** TRY IT **
Write the line that contains "Instruction: Toggle checkbox" and each one after it, word for word, ending with the final line of the data.

** TASK INPUT **
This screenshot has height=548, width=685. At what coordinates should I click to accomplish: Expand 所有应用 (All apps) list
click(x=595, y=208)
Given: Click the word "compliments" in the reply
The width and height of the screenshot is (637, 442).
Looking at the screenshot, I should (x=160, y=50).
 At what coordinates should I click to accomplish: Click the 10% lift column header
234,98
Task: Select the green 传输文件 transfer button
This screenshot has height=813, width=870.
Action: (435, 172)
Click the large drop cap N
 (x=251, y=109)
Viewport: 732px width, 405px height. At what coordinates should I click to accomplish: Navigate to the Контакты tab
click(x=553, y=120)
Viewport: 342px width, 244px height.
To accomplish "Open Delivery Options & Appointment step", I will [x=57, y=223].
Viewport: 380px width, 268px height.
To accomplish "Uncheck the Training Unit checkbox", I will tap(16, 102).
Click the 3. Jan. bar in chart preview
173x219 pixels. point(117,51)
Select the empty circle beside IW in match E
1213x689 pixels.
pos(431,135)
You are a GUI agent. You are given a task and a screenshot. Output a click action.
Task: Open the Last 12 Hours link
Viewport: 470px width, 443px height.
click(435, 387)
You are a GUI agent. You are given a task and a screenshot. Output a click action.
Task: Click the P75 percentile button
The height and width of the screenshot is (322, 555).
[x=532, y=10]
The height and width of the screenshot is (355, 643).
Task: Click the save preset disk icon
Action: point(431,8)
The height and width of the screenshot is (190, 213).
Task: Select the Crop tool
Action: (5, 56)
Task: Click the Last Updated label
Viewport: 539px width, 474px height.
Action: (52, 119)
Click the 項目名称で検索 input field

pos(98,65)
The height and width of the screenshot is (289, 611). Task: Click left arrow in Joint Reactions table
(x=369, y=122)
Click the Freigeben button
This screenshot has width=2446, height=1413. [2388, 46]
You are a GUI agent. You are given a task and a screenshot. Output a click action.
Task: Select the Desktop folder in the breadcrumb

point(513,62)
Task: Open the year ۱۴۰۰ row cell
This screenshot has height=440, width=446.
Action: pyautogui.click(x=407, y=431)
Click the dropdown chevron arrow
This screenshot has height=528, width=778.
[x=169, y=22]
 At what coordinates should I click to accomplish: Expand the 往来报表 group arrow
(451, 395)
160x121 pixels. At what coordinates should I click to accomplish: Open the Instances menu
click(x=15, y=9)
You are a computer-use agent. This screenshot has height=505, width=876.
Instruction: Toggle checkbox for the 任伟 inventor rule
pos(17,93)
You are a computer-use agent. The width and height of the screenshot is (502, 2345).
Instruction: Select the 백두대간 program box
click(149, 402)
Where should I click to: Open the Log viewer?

** ANSWER BOX **
Instruction: Toggle checkbox for the 任伟 inventor rule
pos(17,93)
You are a computer-use agent. The width and height of the screenshot is (502, 2345).
Instruction: Select the 백두대간 program box
click(149, 402)
Where should I click to: Open the Log viewer?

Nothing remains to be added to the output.